Tabi eğer yarışmayı kazanırsan iş bambaşka bir sürece evrilir. Bunun da standardı yok maalesef. Örneğin biz 4 kez yarışma kazandık, her birindeki süreç birbirinden farklı sonuçlandı. İlki, Manisa Belediyesi Hizmet Binası’nda idareyle sözleşme imzaladık, uygulama projelerini hazırladık, iş ihale aşamasında iptal oldu. Bilindiği gibi Manisa Belediyesi bundan sonra bir yarışma daha açtı, onu da iptal etti ve açıktan başka bir yöntemle başka bir proje elde etti. İkincisi, Kızyakup Kent Parkı’nda idare bizi ekarte ederek 2. proje müellifiyle çalışmayı tercih etti, davalık olduk. Üçüncüsü, Yeşilova Höyüğü Ziyaretçi Merkezi inşa edildi; fakat imalat sırasındaki sıkıntılardan dolayı şimdi ciddi sorunlar yaşıyorlar yapıda. Dördüncüsü, Ulvi Cemal Erkin Konser Salonu’nda ise idare yatırımdan vazgeçti. Geçenlerde haberini aldık, başka bir arazide, başka bir proje müellifiyle çalışarak benzer programda bir kültür yapısının projelerini elde etmişler. Yani özetle yarışma kazanmak da hiçbir şeyin garantisi değil. Dolayısıyla yarışma, sonucunu çok kafaya takmadan, ama bir yandan da yaptığın işe önem vererek, ne kendini ne başkasını taklide düşmemeye dikkat ederek yapılacak bir aktivite. Sonuçta her yarışmada ortama bir fikir sunuyorsun ve o fikrin her seferinde yeni olması önemli. Yarışmada o an için ortama çok yenilikçi veya ilginç gelecek şeyler önerilebilir ve belli bir zaman geçtikten sonra standart haline gelebilir bu fikirler. Yarışmalar bir nevi deneme tahtası gibiler bu anlamda. Örneğin Oslo operasından önce binaların çatısında gezinmek bu kadar popüler bir tema mıydı acaba emin değilim. Bugün her yarışmaya çatısında yürünen en az 1-2 öneri geliyor.

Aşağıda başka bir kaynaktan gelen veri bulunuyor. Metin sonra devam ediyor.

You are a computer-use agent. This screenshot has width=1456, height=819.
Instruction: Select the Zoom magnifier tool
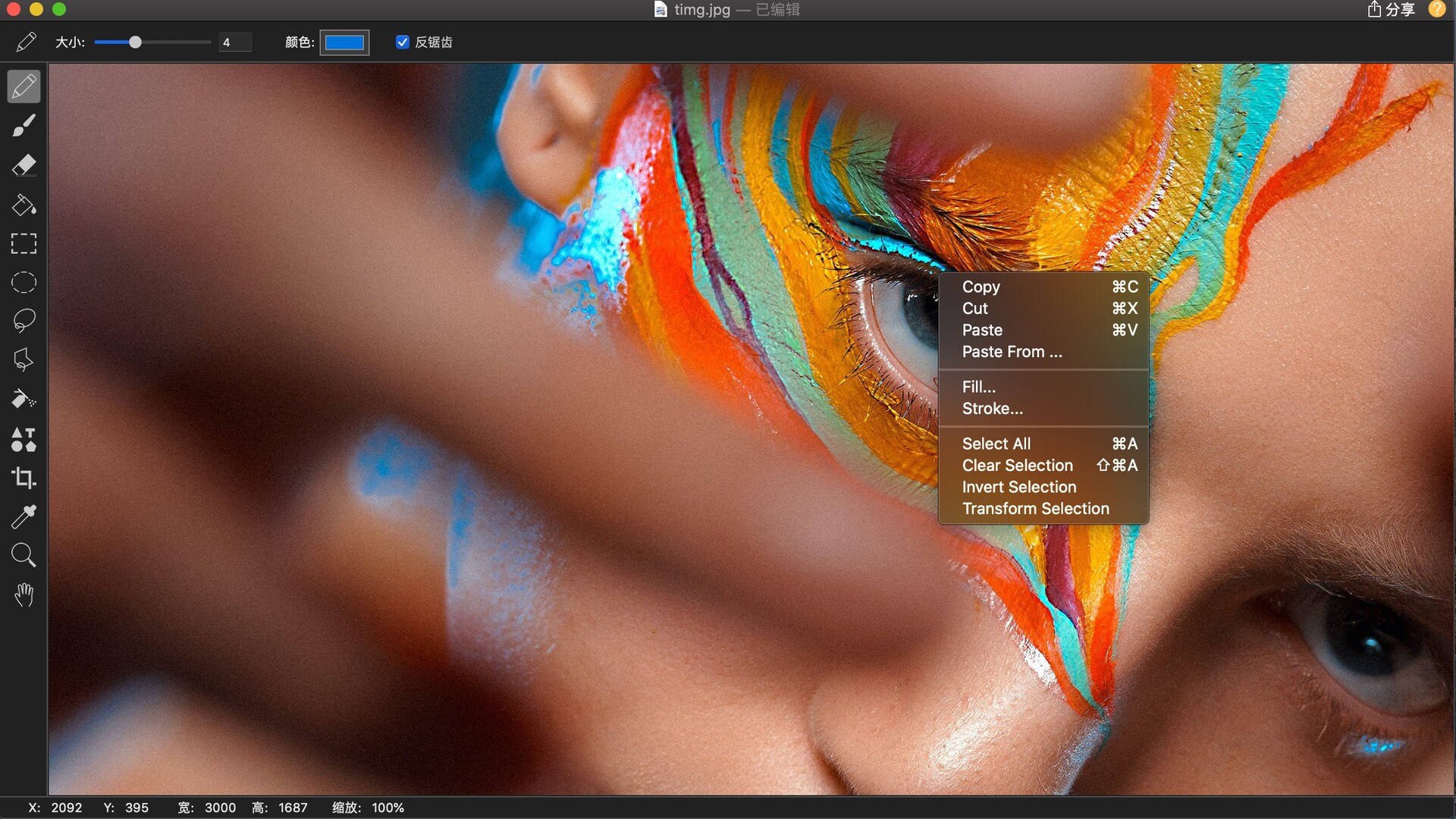[24, 556]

Görseller: ‘Konak Belediyesi Hizmet Binası Mimari Proje Yarışması’ / 2. Ödül – Evren Başbuğ, Can Özcan, Özlem Arvas, Deren Uysal
Yarışmaya giriyorsanız işinize, mesleğe ve mesleki ortama karşı saygı anlamında yarışmayı önemsemek gerekiyor. Bundan, hem iyi iş çıkarmak hem de yazılı olmayan etik kodlar çerçevesinde hareket etmek sorumluluklarını kastediyorum. Belki de bu ülkede tüm profesyonel sektörler genelinde elimizde kalan tek temiz mecra yarışmalar olabilir. Bu anlamda bu kurumun korunması ve geliştirilmesi çok değerli. Ama şu bir gerçek ki günümüzde bir ofis sadece yarışmayla döndürülemez. Sürekli ödül grubunda yer almanız gerekir ki bunu yapmak artık çok zor. Zaten bence mimarlık da sadece yarışmalar odaklı düşünülebilecek bir mesleki mecra değil. Bizden önceki kuşaklarda tanık olduğumuz; işin düşünsel altyapısını hafife alan, çoğu zaman fazlasıyla indirgemeci biçimde adeta bir makine gibi tasarım üreten üslubun temel sorumlusu da geçmişteki efsane yarışma furyasıdır bence. Temelde inşa etmek, kullanıcıya mekânsal bir deneyim sunmak yerine; yarışmayı kazanmak önceliğiyle şekillenen mesleki bir deformasyondan bahsediyorum. Bu tuzağa düşmemek gerekiyor.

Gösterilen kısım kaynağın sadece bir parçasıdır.